┌─ Provided material
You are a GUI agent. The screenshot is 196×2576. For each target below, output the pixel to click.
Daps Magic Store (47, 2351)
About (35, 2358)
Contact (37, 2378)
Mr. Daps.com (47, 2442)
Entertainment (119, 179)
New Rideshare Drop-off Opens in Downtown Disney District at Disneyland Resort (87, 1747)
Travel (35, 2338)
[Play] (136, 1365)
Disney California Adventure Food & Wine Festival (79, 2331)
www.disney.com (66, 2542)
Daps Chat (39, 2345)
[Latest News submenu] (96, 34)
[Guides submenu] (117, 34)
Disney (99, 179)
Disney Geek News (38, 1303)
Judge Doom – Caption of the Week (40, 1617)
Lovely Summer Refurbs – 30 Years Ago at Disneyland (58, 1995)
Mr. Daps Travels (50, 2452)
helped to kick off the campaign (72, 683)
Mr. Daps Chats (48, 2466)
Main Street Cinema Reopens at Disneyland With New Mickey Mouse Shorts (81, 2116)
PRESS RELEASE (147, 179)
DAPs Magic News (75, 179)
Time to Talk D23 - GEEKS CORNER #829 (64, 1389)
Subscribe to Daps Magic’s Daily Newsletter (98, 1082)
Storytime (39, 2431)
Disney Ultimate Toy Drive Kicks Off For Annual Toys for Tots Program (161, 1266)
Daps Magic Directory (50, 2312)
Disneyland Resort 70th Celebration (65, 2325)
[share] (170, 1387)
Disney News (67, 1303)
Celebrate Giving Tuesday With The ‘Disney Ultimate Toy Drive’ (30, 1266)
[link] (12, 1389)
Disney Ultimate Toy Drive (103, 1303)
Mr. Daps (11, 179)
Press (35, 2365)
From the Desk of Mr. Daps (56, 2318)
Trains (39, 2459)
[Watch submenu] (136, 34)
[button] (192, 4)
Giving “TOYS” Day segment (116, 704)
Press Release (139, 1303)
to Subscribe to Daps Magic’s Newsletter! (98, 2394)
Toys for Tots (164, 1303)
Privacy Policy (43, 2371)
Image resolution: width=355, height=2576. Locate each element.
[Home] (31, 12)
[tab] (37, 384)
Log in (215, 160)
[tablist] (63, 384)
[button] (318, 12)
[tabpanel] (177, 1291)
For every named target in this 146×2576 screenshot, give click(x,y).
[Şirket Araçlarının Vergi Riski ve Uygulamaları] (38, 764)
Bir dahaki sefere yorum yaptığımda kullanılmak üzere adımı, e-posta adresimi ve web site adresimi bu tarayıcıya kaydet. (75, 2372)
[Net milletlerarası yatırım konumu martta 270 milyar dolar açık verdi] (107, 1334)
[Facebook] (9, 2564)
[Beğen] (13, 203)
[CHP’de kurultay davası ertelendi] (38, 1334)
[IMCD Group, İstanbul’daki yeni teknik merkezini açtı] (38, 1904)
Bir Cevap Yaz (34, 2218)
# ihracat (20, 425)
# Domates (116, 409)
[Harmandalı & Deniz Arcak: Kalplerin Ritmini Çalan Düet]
└─
- _How to complete this task_
What you should produce is an exact retyping of every line above.

- _Response to the exercise_
You are a GUI agent. The screenshot is 196×2576. For each target below, output the pixel to click.
Daps Magic Store (47, 2351)
About (35, 2358)
Contact (37, 2378)
Mr. Daps.com (47, 2442)
Entertainment (119, 179)
New Rideshare Drop-off Opens in Downtown Disney District at Disneyland Resort (87, 1747)
Travel (35, 2338)
[Play] (136, 1365)
Disney California Adventure Food & Wine Festival (79, 2331)
www.disney.com (66, 2542)
Daps Chat (39, 2345)
[Latest News submenu] (96, 34)
[Guides submenu] (117, 34)
Disney (99, 179)
Disney Geek News (38, 1303)
Judge Doom – Caption of the Week (40, 1617)
Lovely Summer Refurbs – 30 Years Ago at Disneyland (58, 1995)
Mr. Daps Travels (50, 2452)
helped to kick off the campaign (72, 683)
Mr. Daps Chats (48, 2466)
Main Street Cinema Reopens at Disneyland With New Mickey Mouse Shorts (81, 2116)
PRESS RELEASE (147, 179)
DAPs Magic News (75, 179)
Time to Talk D23 - GEEKS CORNER #829 (64, 1389)
Subscribe to Daps Magic’s Daily Newsletter (98, 1082)
Storytime (39, 2431)
Disney Ultimate Toy Drive Kicks Off For Annual Toys for Tots Program (161, 1266)
Daps Magic Directory (50, 2312)
Disneyland Resort 70th Celebration (65, 2325)
[share] (170, 1387)
Disney News (67, 1303)
Celebrate Giving Tuesday With The ‘Disney Ultimate Toy Drive’ (30, 1266)
[link] (12, 1389)
Disney Ultimate Toy Drive (103, 1303)
Mr. Daps (11, 179)
Press (35, 2365)
From the Desk of Mr. Daps (56, 2318)
Trains (39, 2459)
[Watch submenu] (136, 34)
[button] (192, 4)
Giving “TOYS” Day segment (116, 704)
Press Release (139, 1303)
to Subscribe to Daps Magic’s Newsletter! (98, 2394)
Toys for Tots (164, 1303)
Privacy Policy (43, 2371)
Image resolution: width=355, height=2576. Locate each element.
[Home] (31, 12)
[tab] (37, 384)
Log in (215, 160)
[tablist] (63, 384)
[button] (318, 12)
[tabpanel] (177, 1291)
For every named target in this 146×2576 screenshot, give click(x,y).
[Şirket Araçlarının Vergi Riski ve Uygulamaları] (38, 764)
Bir dahaki sefere yorum yaptığımda kullanılmak üzere adımı, e-posta adresimi ve web site adresimi bu tarayıcıya kaydet. (75, 2372)
[Net milletlerarası yatırım konumu martta 270 milyar dolar açık verdi] (107, 1334)
[Facebook] (9, 2564)
[Beğen] (13, 203)
[CHP’de kurultay davası ertelendi] (38, 1334)
[IMCD Group, İstanbul’daki yeni teknik merkezini açtı] (38, 1904)
Bir Cevap Yaz (34, 2218)
# ihracat (20, 425)
# Domates (116, 409)
[Harmandalı & Deniz Arcak: Kalplerin Ritmini Çalan Düet]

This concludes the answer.